═══ GIVEN DATA ═══

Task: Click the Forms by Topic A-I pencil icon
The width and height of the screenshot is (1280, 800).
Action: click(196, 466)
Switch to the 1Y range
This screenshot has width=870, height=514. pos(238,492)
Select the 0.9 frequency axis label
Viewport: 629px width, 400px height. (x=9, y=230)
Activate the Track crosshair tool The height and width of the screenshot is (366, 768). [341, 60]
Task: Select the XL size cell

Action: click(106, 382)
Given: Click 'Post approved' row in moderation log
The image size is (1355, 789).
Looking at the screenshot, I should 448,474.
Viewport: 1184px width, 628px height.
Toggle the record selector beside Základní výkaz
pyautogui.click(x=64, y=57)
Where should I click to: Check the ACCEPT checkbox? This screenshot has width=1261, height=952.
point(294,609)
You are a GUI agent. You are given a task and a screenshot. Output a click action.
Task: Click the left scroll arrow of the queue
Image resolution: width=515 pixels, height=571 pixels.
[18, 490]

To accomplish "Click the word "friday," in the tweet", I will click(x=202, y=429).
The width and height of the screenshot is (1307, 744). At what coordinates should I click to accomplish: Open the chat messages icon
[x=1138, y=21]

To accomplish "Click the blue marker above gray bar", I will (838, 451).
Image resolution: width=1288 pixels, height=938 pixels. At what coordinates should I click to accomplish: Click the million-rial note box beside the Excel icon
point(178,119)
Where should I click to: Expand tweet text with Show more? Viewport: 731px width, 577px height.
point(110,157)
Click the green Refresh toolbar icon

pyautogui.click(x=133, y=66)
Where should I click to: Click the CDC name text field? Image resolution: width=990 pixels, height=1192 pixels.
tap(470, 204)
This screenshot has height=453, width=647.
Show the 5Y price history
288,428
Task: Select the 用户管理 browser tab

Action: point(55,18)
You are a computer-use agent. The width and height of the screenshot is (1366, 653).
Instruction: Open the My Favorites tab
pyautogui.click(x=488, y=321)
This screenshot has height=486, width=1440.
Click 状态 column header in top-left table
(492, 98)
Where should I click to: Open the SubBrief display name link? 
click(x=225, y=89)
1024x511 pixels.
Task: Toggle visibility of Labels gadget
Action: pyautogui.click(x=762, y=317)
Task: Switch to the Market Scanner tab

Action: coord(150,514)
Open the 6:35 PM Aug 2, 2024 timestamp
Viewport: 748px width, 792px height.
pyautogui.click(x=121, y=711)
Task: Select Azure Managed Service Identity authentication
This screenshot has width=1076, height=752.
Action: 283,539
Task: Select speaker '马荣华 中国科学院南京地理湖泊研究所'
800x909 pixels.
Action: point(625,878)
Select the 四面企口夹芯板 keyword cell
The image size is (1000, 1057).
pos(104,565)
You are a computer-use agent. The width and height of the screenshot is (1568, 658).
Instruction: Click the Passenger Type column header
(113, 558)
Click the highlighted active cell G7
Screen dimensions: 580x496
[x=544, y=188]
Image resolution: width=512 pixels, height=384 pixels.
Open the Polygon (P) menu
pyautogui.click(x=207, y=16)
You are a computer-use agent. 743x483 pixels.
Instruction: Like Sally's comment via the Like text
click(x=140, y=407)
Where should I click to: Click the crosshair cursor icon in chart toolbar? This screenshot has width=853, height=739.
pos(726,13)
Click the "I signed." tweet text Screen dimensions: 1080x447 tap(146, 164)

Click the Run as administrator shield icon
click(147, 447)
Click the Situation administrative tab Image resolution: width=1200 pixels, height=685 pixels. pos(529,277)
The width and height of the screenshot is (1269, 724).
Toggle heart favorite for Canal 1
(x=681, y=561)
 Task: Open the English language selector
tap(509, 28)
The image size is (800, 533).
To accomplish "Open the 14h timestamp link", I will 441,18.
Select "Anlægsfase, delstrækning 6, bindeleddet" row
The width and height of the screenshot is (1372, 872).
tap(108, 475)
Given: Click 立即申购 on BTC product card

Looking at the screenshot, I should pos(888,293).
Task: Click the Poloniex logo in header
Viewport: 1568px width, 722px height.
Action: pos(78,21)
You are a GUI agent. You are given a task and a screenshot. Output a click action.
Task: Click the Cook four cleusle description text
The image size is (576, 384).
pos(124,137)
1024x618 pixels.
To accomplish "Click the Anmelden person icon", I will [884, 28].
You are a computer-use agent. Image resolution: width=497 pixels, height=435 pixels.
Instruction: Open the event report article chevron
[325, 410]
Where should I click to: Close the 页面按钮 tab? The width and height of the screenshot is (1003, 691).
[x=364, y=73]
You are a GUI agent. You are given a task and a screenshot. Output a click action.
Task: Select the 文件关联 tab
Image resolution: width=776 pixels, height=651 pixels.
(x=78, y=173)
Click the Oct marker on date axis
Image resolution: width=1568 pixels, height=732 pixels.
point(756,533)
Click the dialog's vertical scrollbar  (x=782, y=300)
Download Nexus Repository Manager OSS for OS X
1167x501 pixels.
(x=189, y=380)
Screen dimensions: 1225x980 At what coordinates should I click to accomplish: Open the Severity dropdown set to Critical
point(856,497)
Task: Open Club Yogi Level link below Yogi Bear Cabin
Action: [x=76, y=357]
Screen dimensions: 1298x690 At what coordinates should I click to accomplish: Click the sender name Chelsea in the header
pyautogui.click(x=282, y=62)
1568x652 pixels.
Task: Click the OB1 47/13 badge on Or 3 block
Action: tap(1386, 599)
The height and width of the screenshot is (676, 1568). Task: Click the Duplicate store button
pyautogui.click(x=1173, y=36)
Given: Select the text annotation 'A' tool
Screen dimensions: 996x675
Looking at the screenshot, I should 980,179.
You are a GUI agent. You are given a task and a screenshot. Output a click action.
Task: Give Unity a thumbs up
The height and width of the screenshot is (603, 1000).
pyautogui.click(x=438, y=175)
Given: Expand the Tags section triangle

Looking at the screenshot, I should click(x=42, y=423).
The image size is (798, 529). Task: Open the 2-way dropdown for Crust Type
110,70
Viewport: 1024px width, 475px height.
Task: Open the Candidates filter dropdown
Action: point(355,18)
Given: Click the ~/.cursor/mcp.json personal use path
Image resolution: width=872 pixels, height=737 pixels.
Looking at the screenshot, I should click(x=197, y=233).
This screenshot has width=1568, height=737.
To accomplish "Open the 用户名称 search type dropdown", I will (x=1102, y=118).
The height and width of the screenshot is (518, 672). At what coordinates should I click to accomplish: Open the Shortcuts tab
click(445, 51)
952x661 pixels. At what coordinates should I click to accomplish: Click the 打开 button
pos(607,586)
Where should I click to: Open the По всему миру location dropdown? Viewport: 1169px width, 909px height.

═══

▶ REQUIRED ACTION: The answer is every entry, copied word for word.

▶ REPLY TO THE TASK:
Task: Click the Forms by Topic A-I pencil icon
The width and height of the screenshot is (1280, 800).
Action: click(196, 466)
Switch to the 1Y range
This screenshot has width=870, height=514. pos(238,492)
Select the 0.9 frequency axis label
Viewport: 629px width, 400px height. (x=9, y=230)
Activate the Track crosshair tool The height and width of the screenshot is (366, 768). [341, 60]
Task: Select the XL size cell

Action: click(106, 382)
Given: Click 'Post approved' row in moderation log
The image size is (1355, 789).
Looking at the screenshot, I should 448,474.
Viewport: 1184px width, 628px height.
Toggle the record selector beside Základní výkaz
pyautogui.click(x=64, y=57)
Where should I click to: Check the ACCEPT checkbox? This screenshot has width=1261, height=952.
point(294,609)
You are a GUI agent. You are given a task and a screenshot. Output a click action.
Task: Click the left scroll arrow of the queue
Image resolution: width=515 pixels, height=571 pixels.
[18, 490]

To accomplish "Click the word "friday," in the tweet", I will click(x=202, y=429).
The width and height of the screenshot is (1307, 744). At what coordinates should I click to accomplish: Open the chat messages icon
[x=1138, y=21]

To accomplish "Click the blue marker above gray bar", I will (838, 451).
Image resolution: width=1288 pixels, height=938 pixels. At what coordinates should I click to accomplish: Click the million-rial note box beside the Excel icon
point(178,119)
Where should I click to: Expand tweet text with Show more? Viewport: 731px width, 577px height.
point(110,157)
Click the green Refresh toolbar icon

pyautogui.click(x=133, y=66)
Where should I click to: Click the CDC name text field? Image resolution: width=990 pixels, height=1192 pixels.
tap(470, 204)
This screenshot has height=453, width=647.
Show the 5Y price history
288,428
Task: Select the 用户管理 browser tab

Action: point(55,18)
You are a computer-use agent. The width and height of the screenshot is (1366, 653).
Instruction: Open the My Favorites tab
pyautogui.click(x=488, y=321)
This screenshot has height=486, width=1440.
Click 状态 column header in top-left table
(492, 98)
Where should I click to: Open the SubBrief display name link? 
click(x=225, y=89)
1024x511 pixels.
Task: Toggle visibility of Labels gadget
Action: pyautogui.click(x=762, y=317)
Task: Switch to the Market Scanner tab

Action: coord(150,514)
Open the 6:35 PM Aug 2, 2024 timestamp
Viewport: 748px width, 792px height.
pyautogui.click(x=121, y=711)
Task: Select Azure Managed Service Identity authentication
This screenshot has width=1076, height=752.
Action: 283,539
Task: Select speaker '马荣华 中国科学院南京地理湖泊研究所'
800x909 pixels.
Action: point(625,878)
Select the 四面企口夹芯板 keyword cell
The image size is (1000, 1057).
pos(104,565)
You are a computer-use agent. The width and height of the screenshot is (1568, 658).
Instruction: Click the Passenger Type column header
(113, 558)
Click the highlighted active cell G7
Screen dimensions: 580x496
[x=544, y=188]
Image resolution: width=512 pixels, height=384 pixels.
Open the Polygon (P) menu
pyautogui.click(x=207, y=16)
You are a computer-use agent. 743x483 pixels.
Instruction: Like Sally's comment via the Like text
click(x=140, y=407)
Where should I click to: Click the crosshair cursor icon in chart toolbar? This screenshot has width=853, height=739.
pos(726,13)
Click the "I signed." tweet text Screen dimensions: 1080x447 tap(146, 164)

Click the Run as administrator shield icon
click(147, 447)
Click the Situation administrative tab Image resolution: width=1200 pixels, height=685 pixels. pos(529,277)
The width and height of the screenshot is (1269, 724).
Toggle heart favorite for Canal 1
(x=681, y=561)
 Task: Open the English language selector
tap(509, 28)
The image size is (800, 533).
To accomplish "Open the 14h timestamp link", I will 441,18.
Select "Anlægsfase, delstrækning 6, bindeleddet" row
The width and height of the screenshot is (1372, 872).
tap(108, 475)
Given: Click 立即申购 on BTC product card

Looking at the screenshot, I should pos(888,293).
Task: Click the Poloniex logo in header
Viewport: 1568px width, 722px height.
Action: pos(78,21)
You are a GUI agent. You are given a task and a screenshot. Output a click action.
Task: Click the Cook four cleusle description text
The image size is (576, 384).
pos(124,137)
1024x618 pixels.
To accomplish "Click the Anmelden person icon", I will [884, 28].
You are a computer-use agent. Image resolution: width=497 pixels, height=435 pixels.
Instruction: Open the event report article chevron
[325, 410]
Where should I click to: Close the 页面按钮 tab? The width and height of the screenshot is (1003, 691).
[x=364, y=73]
You are a GUI agent. You are given a task and a screenshot. Output a click action.
Task: Select the 文件关联 tab
Image resolution: width=776 pixels, height=651 pixels.
(x=78, y=173)
Click the Oct marker on date axis
Image resolution: width=1568 pixels, height=732 pixels.
point(756,533)
Click the dialog's vertical scrollbar  (x=782, y=300)
Download Nexus Repository Manager OSS for OS X
1167x501 pixels.
(x=189, y=380)
Screen dimensions: 1225x980 At what coordinates should I click to accomplish: Open the Severity dropdown set to Critical
point(856,497)
Task: Open Club Yogi Level link below Yogi Bear Cabin
Action: [x=76, y=357]
Screen dimensions: 1298x690 At what coordinates should I click to accomplish: Click the sender name Chelsea in the header
pyautogui.click(x=282, y=62)
1568x652 pixels.
Task: Click the OB1 47/13 badge on Or 3 block
Action: tap(1386, 599)
The height and width of the screenshot is (676, 1568). Task: Click the Duplicate store button
pyautogui.click(x=1173, y=36)
Given: Select the text annotation 'A' tool
Screen dimensions: 996x675
Looking at the screenshot, I should 980,179.
You are a GUI agent. You are given a task and a screenshot. Output a click action.
Task: Give Unity a thumbs up
The height and width of the screenshot is (603, 1000).
pyautogui.click(x=438, y=175)
Given: Expand the Tags section triangle

Looking at the screenshot, I should click(x=42, y=423).
The image size is (798, 529). Task: Open the 2-way dropdown for Crust Type
110,70
Viewport: 1024px width, 475px height.
Task: Open the Candidates filter dropdown
Action: point(355,18)
Given: Click the ~/.cursor/mcp.json personal use path
Image resolution: width=872 pixels, height=737 pixels.
Looking at the screenshot, I should click(x=197, y=233).
This screenshot has width=1568, height=737.
To accomplish "Open the 用户名称 search type dropdown", I will (x=1102, y=118).
The height and width of the screenshot is (518, 672). At what coordinates should I click to accomplish: Open the Shortcuts tab
click(445, 51)
952x661 pixels. At what coordinates should I click to accomplish: Click the 打开 button
pos(607,586)
Where should I click to: Open the По всему миру location dropdown? Viewport: 1169px width, 909px height.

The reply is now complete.